Had I been in a completely normal state I believe that so much vulgarity and Dorothy’s laughter would have promptly driven me out of that room forever. But the powder box was, as usual, lying about on the table like a simple salt cellar, and indeed everybody helped himself almost absent-mindedly, as if to a pinch of salt, thus sustaining a blissful torpor in anticipation of more violent exploits. So that I too, I am afraid, gave a cowardly snicker in answer to Viola’s obscenities, and the one I have reported is just a specimen. All the same, her filth left an indelibly nauseous imprint on my mind, and heightened my disgust. Whereas Dorothy’s spineless submissiveness, the same no doubt that she had shown to her infamous husband, and for similar reasons, gradually made me lose all hope of ever being able to wrest her away. Perhaps it made me also lose all desire for her-and well before I even realized it.
In point of fact, I believe I soon realized (though maybe only confusedly at first) that the choice was no longer the one I had foreseen. It no longer lay in the pressing alternative of saving Dorothy or abandoning her, but in the no less pressing one of abandoning her or being shipwrecked with her. I continue to think, though, that she loved me-with the love of a praying mantis; only she too realized very soon that I would prove recalcitrant and not allow her to suck my brains. At all events, the frenzied ardor she showed in those first days, when I did not resist the drive to drag me down, was lazily abandoned as soon as she felt me draw back-or at least so I imagined. Why else did she begin to treat me with sly indignity-if the term still means anything in this context?
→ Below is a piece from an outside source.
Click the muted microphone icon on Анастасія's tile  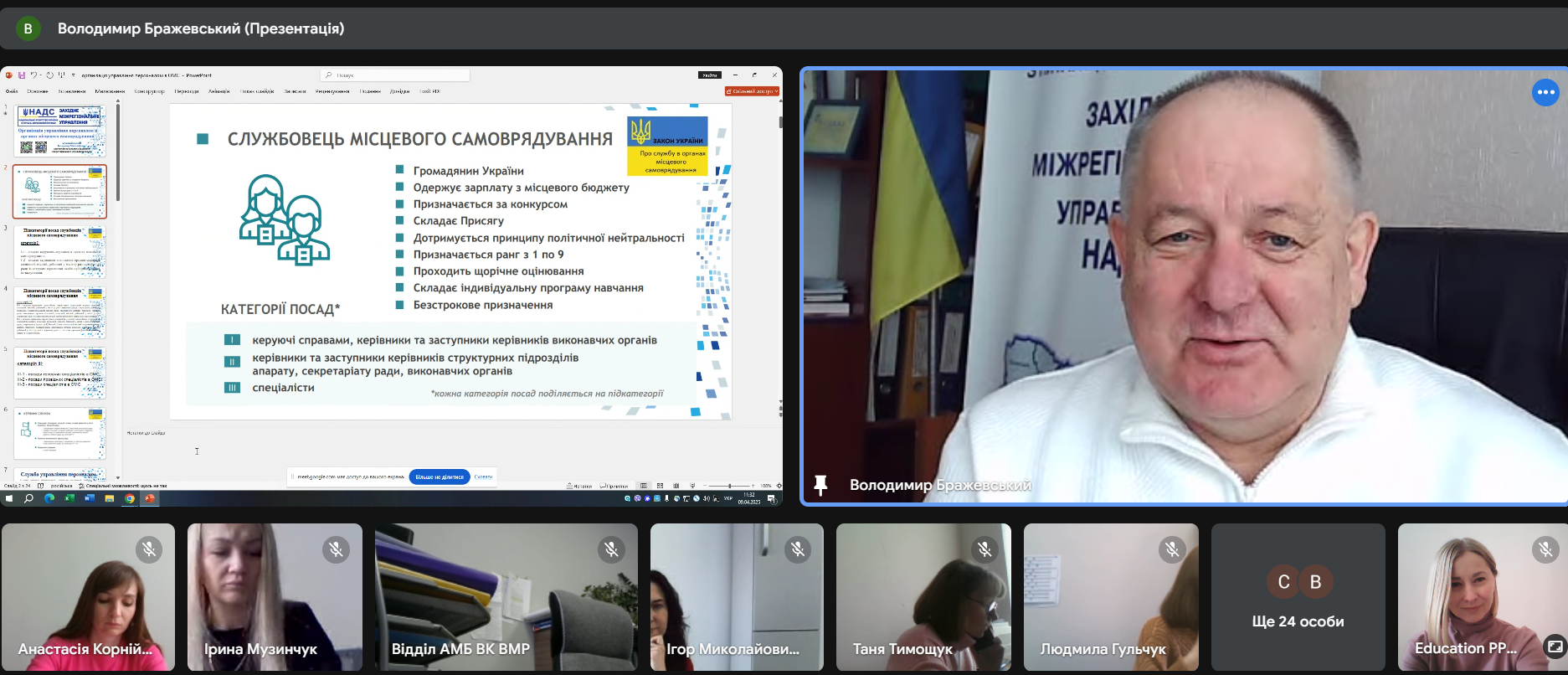pyautogui.click(x=149, y=549)
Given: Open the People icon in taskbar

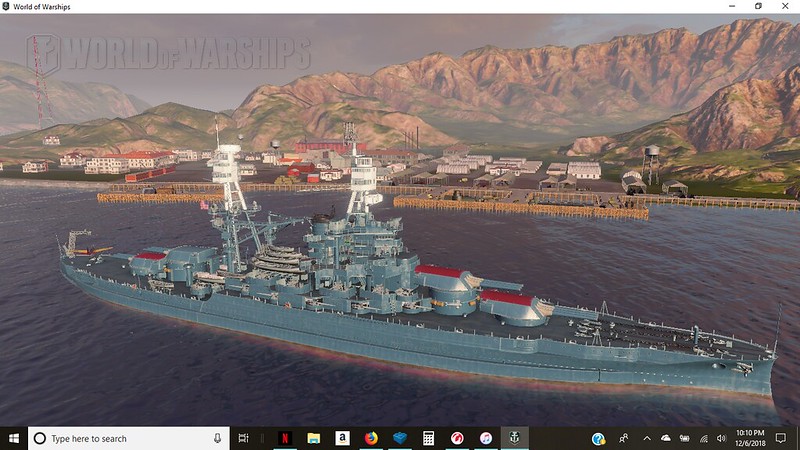Looking at the screenshot, I should click(x=624, y=438).
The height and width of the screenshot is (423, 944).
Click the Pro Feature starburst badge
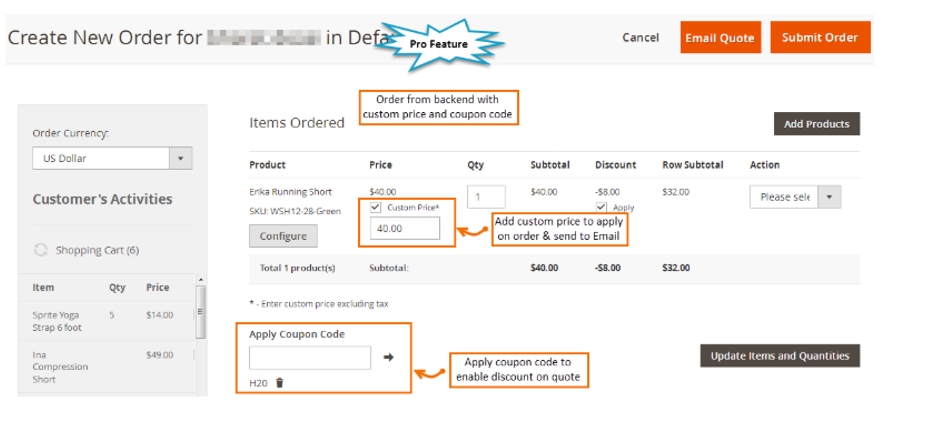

I well remember the last slights. Returning from one of the brief strolls I took to ventilate my mind as well as my lungs, like a frog coming up for air, I found the door closed. I mounted the stairs and there indeed were the two women, almost comatose, gorged with drugs. Dorothy raised a languid hand to show the powder box, clearly meaning: “Help yourself if you care to.” She could not have informed me more openly that I was merely being tolerated.
I left them and stayed away for two days. Dorothy called me upon the second evening. “What’s the matter? Please come!” When I arrived, she wept. It was a spark of hope and I thought my time had come. I implored her to leave this room, this house, and settle at the hotel with me. She did not answer but her tears had dried. She threw herself back on the bed and remained motionless for a long time, looking up at the ceiling. I did not speak either. I was waiting. At last she murmured, still without moving, “Come back tomorrow.” I left the room wordlessly and she let me go.
The next day was a Sunday. When I walked into the room, the other woman was there. I turned on my heels, but she caught my arm, made me sit down by force. “Come on! Come on!” she said, sitting down opposite me. “Let’s have it out.”
Dorothy was sprawling on an armchair, munching her Turkish delight. She avoided my eyes.
For a few seconds, Viola observed each of us in turn, her eyes screwed up ironically. “Well?” she said. “A lover’s quarrel?” She must have seen me stiffen and went on in a less mocking tone: “Why do you complicate things? We were getting on so well, the three of us. Wouldn’t I have more reason than you to show jealousy? Everything would be all right if you’d do your bit. But don’t imagine that I’ll ever give up this adorable kitten-to anyone. You may as well give up hope. She is attached to me, and faithful too, like a kitten. Aren’t you, my little puss?” She held out one arm and Dorothy, letting herself slide down from the armchair, came and squatted at her knees, laid her cheek on one thigh, and from there gazed at me with placid eyes.
That is the last picture I have of Dorothy. More than all her slow, vile self-abasement, that spineless look of bestial cowardice confirmed that the battle was lost. Her father had told me, “The worst of it is that she seems happy.” Perhaps it wasn’t the right word. Rather than happy, I would say that she had contentedly sunk into a peaceful abdication, a definite renunciation of what little human freedom she had conserved until that day.
An hour later I was on the train taking me back to Wardley Station.